We are seeking a Senior Operational Intelligence Developer to join our dynamic team, focusing on maintaining and enhancing the Elastic & Observability Platform deployed across GCP and Elastic Cloud. This role involves managing platform operations, developing self-service capabilities, and collaborating with stakeholders to ensure optimal performance and reliability.

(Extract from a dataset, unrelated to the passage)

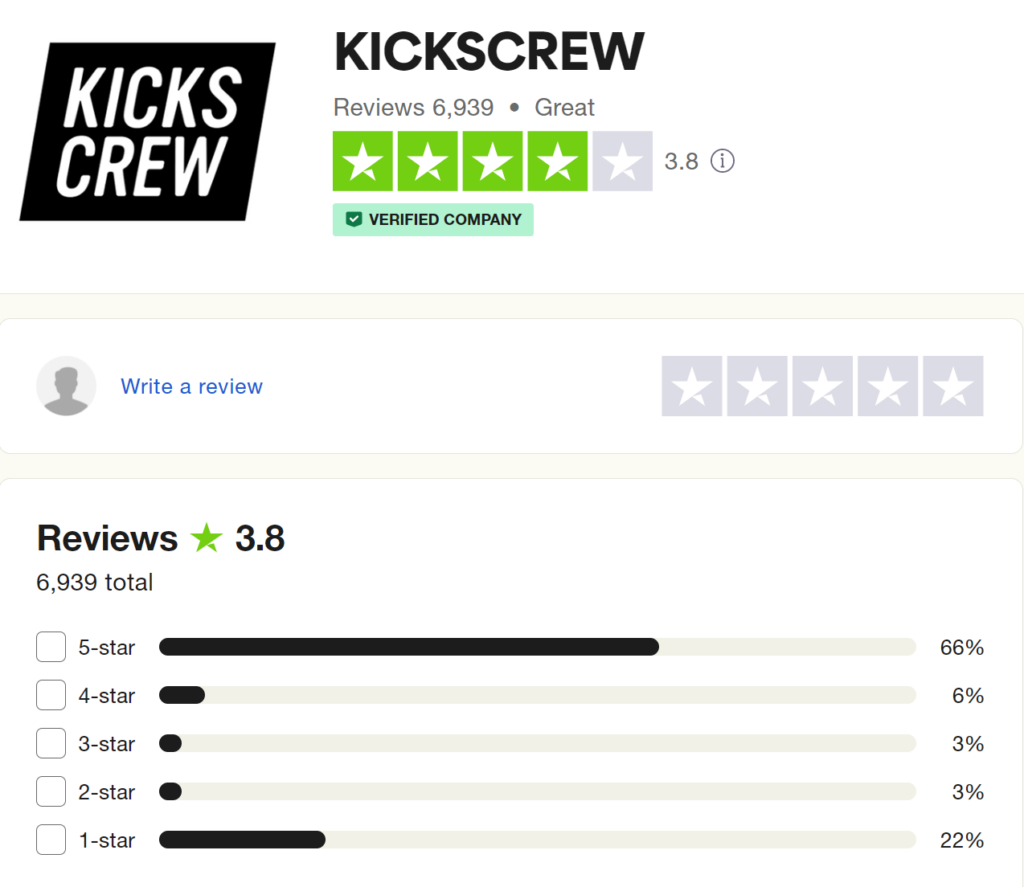Screen dimensions: 1024x887
Task: Enable the 2-star filter checkbox
Action: [51, 792]
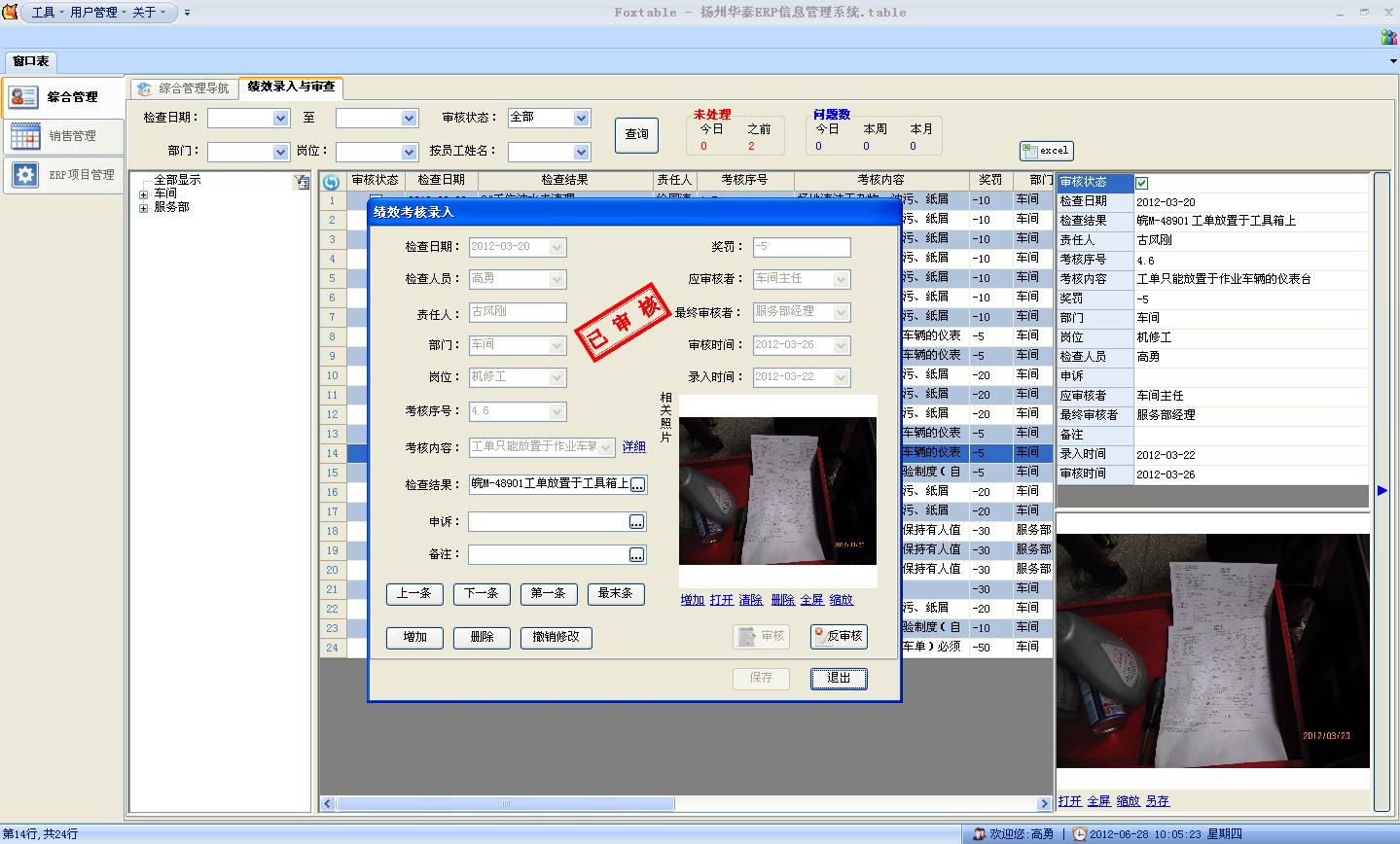
Task: Open the 销售管理 sidebar module
Action: (63, 136)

As part of this role, the successful candidate will participate in an on-call rotation dedicated to monitoring platform health and functionality. Weekday on-call duty spans business hours (Monday to Friday, 09:00–18:00), while weekend on-call involves one 48-hour shift every four weeks. Weekend on-call is passive by default, requiring action only if issues arise that affect platform health and performance.

Responsibilities

Ensure the availability, functionality, performance, and security of observability and search platforms in alignment with business SLAs
Provide incident response and resolution as the first point of escalation during on-call periods
Manage platform documentation, SOPs, and operational guidelines
Coordinate with internal stakeholders and vendors for installation, upgrades, and operational requirements
Design and develop platform features and self-service capabilities for customers
Deliver proofs-of-concept to improve platform operations, such as integrating AI-driven enhancements or Kubernetes migration
Maintain and evolve Infrastructure-as-Code automation for platform deployment and lifecycle management
Deploy, operate, and maintain scalable, highly available Elastic clusters
Plan and execute upgrades of Elastic Beats, Logstash, and other components, in coordination with the Image Factory team
Manage SSL certificate rotations, cluster capacity planning, cost optimization, and performance tuning
Configure and manage the ELK stack at all layers, including ingestion, indexing, and query performance
Implement alerting workflows, including Kibana Rules, Watchers, and PagerDuty integrations
Support data ingestion, enrichment, backup, and restoration processes

Requirements

Proven expertise in the implementation, operation, and maintenance of Elastic clusters, with at least 3 years of experience in related roles
Solid understanding of Infrastructure-as-Code and automation tools, including Terraform, Ansible, and Jenkins CI, paired with Python scripting
Advanced troubleshooting and problem-solving skills to diagnose and resolve complex technical issues
Strong communication skills to convey technical concepts to both technical and non-technical stakeholders
English proficiency at B2 level or higher